The GSE's underwriting guidelines now include assessment of a borrower's cash flow activity
Fannie Mae has updated the loan eligibility criteria of its automated underwriting system to help more borrowers qualify for a mortgage.
The government-sponsored entity has announced making several enhancements to its automated underwriting system that aims to “deliver new benefits to borrowers with no credit score” and increase access to credit and quality affordable housing.
Starting mid-December, Fannie Mae will enable the evaluation of a borrower’s monthly cash flow over a 12-month period to potentially enhance their credit risk assessment as part of the lender’s underwriting decision. The enhancements also include automating the current selling guide policy requirement to document non-traditional sources of credit.
“Fannie Mae’s preliminary research has shown that assessing a borrower’s cash flow activity through bank statement data can make more predictive risk assessments, especially for consumers with no or limited credit history,” the GSE said in a statement.

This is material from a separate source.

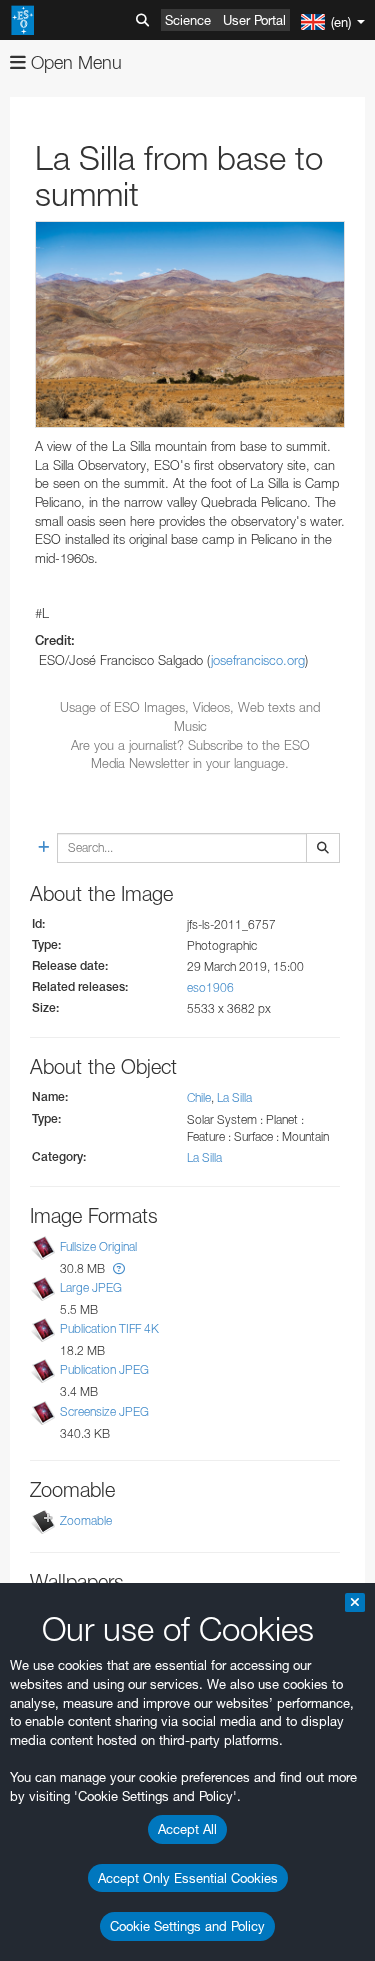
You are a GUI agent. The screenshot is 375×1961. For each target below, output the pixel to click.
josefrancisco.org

“We believe consumers should benefit from their responsible money management habits and a steady stream of income when buying a home, even if they don’t have an established credit history,” said Malloy Evans, executive vice president and head of Fannie Mae’s single-family business. “Traditional lending practices make it hard for borrowers with no credit score to access credit, so we’ve taken steps that may help them responsibly qualify for a home loan using data that provides a more holistic view of how they manage their money.”